* _Work instructions_:
Locate and copy each line in the data that contains the word "will".

* _Data to process_:
● ● ●
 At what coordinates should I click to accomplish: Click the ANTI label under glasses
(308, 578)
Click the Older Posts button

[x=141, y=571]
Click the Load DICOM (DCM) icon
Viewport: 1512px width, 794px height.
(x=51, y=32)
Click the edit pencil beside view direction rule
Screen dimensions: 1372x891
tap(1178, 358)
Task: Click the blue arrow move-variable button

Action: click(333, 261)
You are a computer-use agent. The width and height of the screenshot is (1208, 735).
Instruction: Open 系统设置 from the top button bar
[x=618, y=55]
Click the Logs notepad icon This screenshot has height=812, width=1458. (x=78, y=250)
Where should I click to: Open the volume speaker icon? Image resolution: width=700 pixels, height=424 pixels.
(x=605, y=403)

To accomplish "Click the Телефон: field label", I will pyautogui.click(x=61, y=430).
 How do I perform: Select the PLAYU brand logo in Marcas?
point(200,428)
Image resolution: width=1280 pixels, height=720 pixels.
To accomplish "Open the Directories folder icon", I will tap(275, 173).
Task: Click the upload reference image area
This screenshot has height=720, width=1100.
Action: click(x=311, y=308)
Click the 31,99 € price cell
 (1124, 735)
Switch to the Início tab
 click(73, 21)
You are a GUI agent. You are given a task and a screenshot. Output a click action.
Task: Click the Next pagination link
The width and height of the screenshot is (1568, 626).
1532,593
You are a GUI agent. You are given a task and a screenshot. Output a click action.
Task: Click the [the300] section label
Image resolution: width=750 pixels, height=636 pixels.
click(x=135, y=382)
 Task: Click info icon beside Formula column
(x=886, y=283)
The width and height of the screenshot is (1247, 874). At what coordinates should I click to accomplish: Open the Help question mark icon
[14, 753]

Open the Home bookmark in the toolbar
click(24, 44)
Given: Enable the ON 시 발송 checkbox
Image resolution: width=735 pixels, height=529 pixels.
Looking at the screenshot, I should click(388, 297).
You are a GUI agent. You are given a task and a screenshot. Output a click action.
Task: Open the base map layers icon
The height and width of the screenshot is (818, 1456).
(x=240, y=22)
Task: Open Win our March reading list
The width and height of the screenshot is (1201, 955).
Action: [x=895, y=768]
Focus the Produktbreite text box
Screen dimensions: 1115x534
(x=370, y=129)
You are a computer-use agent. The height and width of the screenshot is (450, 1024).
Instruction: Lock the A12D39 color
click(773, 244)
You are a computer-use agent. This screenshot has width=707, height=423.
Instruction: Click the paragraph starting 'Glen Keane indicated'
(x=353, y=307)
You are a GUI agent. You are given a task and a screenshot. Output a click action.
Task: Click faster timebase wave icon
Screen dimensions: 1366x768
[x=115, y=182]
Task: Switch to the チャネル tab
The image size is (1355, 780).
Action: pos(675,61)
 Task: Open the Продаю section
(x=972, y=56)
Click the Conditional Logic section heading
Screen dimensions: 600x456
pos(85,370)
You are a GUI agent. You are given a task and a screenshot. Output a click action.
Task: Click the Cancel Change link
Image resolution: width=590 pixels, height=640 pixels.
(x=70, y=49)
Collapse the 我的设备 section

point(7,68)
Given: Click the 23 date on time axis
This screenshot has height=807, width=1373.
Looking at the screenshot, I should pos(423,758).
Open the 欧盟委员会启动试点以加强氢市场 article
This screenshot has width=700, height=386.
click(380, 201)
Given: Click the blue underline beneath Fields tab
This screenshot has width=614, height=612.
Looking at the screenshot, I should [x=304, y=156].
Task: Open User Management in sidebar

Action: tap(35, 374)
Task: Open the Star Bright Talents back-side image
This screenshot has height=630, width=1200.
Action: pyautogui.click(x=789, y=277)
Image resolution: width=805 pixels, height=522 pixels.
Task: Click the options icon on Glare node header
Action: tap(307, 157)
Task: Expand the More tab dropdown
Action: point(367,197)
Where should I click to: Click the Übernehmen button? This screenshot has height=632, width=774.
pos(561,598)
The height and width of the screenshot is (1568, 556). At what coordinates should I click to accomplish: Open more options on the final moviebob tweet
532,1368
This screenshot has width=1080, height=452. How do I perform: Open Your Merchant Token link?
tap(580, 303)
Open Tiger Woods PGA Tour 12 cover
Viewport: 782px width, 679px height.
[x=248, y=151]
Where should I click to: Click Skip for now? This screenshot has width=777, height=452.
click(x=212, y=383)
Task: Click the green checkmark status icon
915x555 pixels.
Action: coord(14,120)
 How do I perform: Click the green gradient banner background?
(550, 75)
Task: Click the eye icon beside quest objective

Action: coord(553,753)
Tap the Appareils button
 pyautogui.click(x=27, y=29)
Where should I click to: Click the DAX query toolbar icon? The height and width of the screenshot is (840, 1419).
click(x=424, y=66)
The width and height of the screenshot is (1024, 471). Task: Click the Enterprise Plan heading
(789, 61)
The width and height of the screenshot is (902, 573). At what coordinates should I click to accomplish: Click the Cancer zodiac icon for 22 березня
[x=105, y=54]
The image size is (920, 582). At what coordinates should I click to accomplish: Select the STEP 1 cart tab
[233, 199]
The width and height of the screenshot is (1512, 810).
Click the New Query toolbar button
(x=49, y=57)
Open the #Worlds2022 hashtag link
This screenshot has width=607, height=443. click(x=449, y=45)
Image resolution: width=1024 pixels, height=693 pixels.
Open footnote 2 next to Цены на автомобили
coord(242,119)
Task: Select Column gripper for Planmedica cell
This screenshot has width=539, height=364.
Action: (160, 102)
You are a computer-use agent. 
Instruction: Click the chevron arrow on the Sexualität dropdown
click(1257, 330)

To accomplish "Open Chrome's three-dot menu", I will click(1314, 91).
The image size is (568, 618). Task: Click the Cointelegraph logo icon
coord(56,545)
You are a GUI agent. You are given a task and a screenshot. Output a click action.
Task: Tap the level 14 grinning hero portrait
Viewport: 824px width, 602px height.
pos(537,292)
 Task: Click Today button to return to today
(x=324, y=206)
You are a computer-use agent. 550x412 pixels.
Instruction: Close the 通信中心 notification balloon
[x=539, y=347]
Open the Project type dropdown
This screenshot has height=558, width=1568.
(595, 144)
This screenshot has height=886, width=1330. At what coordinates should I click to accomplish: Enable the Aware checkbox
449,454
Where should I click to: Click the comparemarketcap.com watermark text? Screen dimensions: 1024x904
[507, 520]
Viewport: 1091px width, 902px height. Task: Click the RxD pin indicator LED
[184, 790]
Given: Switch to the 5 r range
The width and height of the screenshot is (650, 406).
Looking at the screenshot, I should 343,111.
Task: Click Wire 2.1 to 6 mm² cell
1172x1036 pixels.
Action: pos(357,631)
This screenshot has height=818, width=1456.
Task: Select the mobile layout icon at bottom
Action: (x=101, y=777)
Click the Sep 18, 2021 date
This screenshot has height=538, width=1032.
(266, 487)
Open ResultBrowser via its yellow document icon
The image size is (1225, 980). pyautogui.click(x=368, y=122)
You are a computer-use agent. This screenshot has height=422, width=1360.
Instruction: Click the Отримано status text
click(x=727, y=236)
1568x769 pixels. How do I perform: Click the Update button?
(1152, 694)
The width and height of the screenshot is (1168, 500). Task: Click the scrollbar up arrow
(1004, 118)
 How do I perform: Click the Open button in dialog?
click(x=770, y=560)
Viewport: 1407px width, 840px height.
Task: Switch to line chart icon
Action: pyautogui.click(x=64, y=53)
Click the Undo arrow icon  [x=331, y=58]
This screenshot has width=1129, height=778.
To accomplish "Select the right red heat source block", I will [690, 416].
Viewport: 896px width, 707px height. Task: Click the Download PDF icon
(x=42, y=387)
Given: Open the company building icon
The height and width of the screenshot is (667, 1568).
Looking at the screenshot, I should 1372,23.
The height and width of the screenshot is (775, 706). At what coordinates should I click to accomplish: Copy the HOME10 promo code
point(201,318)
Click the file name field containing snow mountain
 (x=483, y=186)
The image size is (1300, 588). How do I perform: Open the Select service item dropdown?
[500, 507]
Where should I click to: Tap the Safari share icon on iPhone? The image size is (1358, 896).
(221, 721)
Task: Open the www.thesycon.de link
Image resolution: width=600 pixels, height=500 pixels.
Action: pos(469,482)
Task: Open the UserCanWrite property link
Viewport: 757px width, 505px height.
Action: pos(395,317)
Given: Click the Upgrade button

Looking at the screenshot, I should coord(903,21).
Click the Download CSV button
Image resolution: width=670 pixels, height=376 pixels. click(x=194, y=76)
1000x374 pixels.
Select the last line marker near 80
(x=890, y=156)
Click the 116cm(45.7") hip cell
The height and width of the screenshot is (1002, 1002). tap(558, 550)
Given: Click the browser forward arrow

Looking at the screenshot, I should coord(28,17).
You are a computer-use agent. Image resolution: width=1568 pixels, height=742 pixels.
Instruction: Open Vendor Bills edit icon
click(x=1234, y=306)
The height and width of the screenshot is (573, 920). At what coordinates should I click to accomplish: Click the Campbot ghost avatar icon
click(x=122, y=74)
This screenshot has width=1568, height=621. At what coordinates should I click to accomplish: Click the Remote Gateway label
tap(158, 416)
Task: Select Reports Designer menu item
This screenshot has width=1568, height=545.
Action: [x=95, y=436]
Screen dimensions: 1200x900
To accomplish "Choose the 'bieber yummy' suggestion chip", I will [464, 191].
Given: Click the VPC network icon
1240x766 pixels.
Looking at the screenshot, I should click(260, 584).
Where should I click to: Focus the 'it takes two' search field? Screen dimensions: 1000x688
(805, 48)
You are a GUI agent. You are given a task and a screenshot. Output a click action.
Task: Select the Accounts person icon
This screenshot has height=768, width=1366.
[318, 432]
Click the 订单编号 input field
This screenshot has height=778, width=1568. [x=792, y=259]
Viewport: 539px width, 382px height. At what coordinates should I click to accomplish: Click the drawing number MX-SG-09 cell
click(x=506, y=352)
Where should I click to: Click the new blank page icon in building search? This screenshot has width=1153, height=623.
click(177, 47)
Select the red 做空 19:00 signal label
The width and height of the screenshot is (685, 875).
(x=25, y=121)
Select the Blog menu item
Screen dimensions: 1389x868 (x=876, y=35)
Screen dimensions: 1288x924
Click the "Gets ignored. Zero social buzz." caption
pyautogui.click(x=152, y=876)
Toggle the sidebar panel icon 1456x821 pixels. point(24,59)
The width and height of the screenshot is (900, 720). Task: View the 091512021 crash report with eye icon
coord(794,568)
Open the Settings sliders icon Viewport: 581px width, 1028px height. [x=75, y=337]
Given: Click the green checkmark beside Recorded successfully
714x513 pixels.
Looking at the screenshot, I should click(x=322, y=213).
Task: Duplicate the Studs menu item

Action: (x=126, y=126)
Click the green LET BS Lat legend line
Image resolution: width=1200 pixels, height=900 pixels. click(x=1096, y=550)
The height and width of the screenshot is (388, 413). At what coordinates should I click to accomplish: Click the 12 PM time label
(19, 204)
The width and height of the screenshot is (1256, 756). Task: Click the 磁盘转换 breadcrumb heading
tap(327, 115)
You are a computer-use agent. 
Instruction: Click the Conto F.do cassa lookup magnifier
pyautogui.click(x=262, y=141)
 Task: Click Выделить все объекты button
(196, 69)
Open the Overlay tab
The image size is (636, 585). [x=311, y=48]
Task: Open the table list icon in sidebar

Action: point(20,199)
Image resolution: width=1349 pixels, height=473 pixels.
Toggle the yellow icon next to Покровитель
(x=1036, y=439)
● ● ●
* _Result below_:
To accomplish "Click the Телефон: field label", I will pyautogui.click(x=61, y=430).
To accomplish "Open the Directories folder icon", I will tap(275, 173).
To accomplish "Open Chrome's three-dot menu", I will click(1314, 91).
To accomplish "Select the right red heat source block", I will [690, 416].
To accomplish "Choose the 'bieber yummy' suggestion chip", I will [464, 191].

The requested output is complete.